At age 12 Roxane Gay was raped by a group of boys, one of whom she had thought was her friend. For years she told no one. Instead Roxane turned to food. She began putting on weight to shield herself against the world, thinking that making herself less attractive would protect herself from dangerous men. Per the subtitle, Hunger is a memoir of Roxane Gay’s body, but really it is a memoir of her trauma. The trauma of her rape. The trauma of being overweight in a world that does not wish to try to accommodate overweight people.
I have mixed feeling about this book. I appreciate the raw honesty of the writing. She has been hurt and continues to hurt. But the story gets repetitive fairly quickly. Bad things and bad people happen to Roxane and she feels terrible. Good things happen to her and she feels like she doesn’t deserve it and self-sabotages. Good people happen to her and she pushes them away. Sometimes you can recognize a problem exists and even recognize that you're not handling it well but can't quite get yourself to act differently or to really address the problem. Hunger is all about that.

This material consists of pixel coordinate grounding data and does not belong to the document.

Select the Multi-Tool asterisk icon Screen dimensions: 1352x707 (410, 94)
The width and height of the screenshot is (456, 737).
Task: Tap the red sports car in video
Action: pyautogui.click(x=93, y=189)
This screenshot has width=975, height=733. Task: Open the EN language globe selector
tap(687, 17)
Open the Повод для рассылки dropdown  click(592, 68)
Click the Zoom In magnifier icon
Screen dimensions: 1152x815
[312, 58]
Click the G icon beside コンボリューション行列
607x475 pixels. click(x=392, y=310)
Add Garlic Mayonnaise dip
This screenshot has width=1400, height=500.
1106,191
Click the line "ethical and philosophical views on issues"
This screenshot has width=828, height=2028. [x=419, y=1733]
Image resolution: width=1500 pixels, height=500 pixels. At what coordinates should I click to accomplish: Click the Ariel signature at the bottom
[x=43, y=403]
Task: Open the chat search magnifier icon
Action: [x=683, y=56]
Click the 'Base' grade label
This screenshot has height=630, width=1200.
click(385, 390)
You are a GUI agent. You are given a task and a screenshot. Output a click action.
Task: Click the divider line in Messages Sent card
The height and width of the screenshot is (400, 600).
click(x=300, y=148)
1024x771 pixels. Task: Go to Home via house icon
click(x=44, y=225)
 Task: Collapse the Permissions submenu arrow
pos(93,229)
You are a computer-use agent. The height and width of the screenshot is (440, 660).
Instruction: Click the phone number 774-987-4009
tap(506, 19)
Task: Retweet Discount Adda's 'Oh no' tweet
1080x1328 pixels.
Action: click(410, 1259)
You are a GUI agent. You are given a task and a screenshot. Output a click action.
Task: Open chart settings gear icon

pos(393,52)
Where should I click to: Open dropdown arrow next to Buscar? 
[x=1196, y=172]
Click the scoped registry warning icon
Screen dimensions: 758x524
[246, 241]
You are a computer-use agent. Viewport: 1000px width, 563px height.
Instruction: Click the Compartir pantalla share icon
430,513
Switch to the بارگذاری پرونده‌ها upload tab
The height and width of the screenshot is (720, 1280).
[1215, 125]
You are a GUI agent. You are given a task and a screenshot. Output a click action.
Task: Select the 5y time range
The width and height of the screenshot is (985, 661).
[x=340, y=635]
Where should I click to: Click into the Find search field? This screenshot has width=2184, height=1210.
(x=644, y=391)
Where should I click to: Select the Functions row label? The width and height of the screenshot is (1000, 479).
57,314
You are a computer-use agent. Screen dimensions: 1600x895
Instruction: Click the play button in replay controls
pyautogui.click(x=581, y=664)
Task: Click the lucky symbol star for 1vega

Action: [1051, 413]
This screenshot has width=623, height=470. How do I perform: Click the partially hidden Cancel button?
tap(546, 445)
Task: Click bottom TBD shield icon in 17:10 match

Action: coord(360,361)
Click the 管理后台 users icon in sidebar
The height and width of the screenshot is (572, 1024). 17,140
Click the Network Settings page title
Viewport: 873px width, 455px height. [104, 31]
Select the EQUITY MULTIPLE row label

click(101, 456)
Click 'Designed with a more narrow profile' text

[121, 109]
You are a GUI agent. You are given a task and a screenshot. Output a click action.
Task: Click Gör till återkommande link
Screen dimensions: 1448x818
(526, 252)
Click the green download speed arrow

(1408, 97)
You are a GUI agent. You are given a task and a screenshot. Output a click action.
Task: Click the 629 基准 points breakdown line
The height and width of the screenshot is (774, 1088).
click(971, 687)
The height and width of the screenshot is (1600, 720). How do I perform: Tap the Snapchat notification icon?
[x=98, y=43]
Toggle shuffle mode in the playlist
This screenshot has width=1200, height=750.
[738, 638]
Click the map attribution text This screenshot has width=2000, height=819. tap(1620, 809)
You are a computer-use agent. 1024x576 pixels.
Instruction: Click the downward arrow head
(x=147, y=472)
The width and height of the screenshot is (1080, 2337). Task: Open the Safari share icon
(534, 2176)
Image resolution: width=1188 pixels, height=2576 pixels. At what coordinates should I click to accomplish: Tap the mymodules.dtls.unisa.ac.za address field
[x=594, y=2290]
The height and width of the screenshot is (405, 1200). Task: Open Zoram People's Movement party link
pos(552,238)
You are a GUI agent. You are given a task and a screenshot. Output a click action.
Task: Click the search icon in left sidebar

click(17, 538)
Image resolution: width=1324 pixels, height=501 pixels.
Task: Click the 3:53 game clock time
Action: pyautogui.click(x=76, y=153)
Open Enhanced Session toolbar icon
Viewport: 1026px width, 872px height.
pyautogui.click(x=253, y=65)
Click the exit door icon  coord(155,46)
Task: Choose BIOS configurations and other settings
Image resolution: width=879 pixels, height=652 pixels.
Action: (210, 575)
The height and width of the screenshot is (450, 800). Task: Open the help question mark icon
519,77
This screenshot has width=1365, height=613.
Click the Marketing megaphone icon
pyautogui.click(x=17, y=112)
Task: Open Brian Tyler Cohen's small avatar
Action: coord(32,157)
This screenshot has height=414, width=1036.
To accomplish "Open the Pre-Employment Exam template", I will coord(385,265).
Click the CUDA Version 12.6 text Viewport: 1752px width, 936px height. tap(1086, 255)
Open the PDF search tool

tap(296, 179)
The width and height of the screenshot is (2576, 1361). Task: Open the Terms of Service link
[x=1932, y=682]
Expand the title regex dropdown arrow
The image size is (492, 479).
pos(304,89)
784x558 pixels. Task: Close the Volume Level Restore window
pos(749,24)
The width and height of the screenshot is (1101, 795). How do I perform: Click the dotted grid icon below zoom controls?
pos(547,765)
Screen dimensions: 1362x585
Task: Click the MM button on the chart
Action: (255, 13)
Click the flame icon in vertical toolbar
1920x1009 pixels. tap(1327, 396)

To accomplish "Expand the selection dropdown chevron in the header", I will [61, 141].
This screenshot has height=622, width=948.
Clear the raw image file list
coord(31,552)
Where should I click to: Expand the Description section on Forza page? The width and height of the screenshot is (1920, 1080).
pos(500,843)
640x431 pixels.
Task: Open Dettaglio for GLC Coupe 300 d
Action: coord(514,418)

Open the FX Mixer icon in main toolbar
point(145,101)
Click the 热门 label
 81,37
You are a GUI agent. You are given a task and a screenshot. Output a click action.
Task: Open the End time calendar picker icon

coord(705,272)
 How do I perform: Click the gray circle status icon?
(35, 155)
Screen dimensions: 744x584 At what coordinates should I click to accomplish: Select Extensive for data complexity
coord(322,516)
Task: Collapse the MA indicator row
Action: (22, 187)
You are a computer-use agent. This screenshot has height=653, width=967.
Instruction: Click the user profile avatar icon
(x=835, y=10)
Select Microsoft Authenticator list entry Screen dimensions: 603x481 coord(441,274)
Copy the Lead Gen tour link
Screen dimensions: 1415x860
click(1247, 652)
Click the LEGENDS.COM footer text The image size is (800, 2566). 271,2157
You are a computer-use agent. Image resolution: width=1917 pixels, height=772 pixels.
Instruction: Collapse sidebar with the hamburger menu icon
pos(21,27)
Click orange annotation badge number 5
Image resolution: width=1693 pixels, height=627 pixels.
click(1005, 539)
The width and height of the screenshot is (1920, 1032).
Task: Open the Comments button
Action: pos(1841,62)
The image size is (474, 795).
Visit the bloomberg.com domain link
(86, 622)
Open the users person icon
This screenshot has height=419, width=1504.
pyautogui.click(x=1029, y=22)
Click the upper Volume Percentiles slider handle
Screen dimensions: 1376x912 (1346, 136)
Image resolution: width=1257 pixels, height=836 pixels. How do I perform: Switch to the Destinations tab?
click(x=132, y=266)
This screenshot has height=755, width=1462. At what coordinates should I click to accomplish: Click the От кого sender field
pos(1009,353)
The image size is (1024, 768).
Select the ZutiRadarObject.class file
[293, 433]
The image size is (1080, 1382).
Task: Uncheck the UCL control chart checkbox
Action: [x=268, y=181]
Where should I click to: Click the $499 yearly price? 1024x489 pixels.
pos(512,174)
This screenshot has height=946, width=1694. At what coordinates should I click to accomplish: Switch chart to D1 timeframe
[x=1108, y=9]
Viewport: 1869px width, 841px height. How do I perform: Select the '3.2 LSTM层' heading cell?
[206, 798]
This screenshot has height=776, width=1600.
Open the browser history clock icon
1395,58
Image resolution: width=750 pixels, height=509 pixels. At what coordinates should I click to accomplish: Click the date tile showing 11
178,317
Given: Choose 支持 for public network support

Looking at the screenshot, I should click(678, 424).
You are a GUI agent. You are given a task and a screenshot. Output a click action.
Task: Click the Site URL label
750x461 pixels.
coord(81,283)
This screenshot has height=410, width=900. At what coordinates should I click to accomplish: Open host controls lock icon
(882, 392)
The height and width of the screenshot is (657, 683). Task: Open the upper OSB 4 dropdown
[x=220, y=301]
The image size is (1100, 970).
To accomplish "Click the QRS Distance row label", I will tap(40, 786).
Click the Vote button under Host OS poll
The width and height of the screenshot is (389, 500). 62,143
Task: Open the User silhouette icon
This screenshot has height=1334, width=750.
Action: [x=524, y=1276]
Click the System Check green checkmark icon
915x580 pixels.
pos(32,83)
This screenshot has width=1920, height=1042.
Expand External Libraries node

This is not a story of overcoming or of a triumph. It is not a hopeful story. I applaud Gay’s courage in telling this story but at the same time hope and wish that one day she can tell a happier story about herself. By happier I don’t mean a story where she loses a bunch of weight, but one in which she actually deals with her trauma and builds a life and a body that she can be content with. This book I think, and hope, is a step in that direction.